**PROBLEM TO SOLVE:** Reproduce only this part of the listing: the line with "This screenshot has width=1456, height=819.", plus every line after it through the last.

[[ EXERCISE MATERIAL, beginning ]]

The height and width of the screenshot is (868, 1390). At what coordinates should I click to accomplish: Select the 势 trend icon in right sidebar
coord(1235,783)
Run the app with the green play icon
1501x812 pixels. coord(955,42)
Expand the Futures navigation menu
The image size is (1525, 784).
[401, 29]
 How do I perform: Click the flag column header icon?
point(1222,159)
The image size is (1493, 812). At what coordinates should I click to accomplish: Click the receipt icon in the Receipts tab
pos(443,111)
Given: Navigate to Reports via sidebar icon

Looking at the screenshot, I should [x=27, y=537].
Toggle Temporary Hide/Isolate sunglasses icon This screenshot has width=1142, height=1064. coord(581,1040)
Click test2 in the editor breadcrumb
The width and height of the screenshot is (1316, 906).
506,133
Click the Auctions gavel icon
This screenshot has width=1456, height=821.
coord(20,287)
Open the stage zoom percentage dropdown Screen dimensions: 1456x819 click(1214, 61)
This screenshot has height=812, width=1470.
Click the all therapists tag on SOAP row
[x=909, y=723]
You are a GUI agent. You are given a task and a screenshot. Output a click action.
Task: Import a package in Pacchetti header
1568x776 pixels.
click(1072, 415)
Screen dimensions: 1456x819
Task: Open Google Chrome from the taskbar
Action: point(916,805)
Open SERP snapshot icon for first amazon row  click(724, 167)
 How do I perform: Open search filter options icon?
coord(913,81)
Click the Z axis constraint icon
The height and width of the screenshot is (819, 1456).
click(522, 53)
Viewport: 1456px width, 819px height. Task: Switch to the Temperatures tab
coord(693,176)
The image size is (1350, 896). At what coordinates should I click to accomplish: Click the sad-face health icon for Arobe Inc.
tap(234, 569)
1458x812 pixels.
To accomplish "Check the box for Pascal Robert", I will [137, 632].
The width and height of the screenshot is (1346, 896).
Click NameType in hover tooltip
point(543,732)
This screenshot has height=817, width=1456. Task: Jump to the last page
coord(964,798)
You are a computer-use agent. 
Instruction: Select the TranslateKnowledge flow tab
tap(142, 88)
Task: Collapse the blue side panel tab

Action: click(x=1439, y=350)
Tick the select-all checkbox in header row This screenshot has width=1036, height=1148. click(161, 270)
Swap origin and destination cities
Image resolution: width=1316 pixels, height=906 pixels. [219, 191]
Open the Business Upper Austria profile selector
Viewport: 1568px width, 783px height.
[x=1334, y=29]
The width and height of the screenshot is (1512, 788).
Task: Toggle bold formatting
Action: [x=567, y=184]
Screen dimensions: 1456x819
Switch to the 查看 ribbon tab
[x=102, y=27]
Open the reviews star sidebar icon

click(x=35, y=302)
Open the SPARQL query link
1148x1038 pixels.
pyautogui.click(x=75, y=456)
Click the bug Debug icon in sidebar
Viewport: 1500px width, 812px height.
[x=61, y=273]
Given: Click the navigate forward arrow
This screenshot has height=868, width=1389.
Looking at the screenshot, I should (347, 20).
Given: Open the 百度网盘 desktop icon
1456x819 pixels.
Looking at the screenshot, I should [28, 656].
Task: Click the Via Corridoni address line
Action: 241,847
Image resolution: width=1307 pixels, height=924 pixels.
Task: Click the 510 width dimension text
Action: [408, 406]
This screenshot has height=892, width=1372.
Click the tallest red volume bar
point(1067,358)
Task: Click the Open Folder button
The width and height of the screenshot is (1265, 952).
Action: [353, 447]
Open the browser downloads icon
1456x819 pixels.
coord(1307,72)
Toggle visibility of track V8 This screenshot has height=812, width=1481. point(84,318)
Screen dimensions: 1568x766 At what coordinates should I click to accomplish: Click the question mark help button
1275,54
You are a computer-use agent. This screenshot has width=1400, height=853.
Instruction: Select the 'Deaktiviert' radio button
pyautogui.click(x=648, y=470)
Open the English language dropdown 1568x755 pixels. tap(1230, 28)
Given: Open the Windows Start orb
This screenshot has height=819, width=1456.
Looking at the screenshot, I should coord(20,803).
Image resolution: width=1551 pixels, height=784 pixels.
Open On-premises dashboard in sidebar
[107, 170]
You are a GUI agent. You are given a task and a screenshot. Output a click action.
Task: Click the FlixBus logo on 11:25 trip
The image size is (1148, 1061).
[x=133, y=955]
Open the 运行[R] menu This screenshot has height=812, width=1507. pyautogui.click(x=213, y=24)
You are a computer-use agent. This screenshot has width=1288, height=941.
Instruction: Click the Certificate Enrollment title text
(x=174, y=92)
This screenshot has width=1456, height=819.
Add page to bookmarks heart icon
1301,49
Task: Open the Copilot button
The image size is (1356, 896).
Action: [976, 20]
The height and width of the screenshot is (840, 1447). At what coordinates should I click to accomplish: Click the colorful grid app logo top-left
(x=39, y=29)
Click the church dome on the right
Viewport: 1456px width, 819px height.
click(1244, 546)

[[ EXERCISE MATERIAL, end ]]

**WRITTEN SOLUTION:**
This screenshot has width=1456, height=819.
Add page to bookmarks heart icon
1301,49
Task: Open the Copilot button
The image size is (1356, 896).
Action: [976, 20]
The height and width of the screenshot is (840, 1447). At what coordinates should I click to accomplish: Click the colorful grid app logo top-left
(x=39, y=29)
Click the church dome on the right
Viewport: 1456px width, 819px height.
click(1244, 546)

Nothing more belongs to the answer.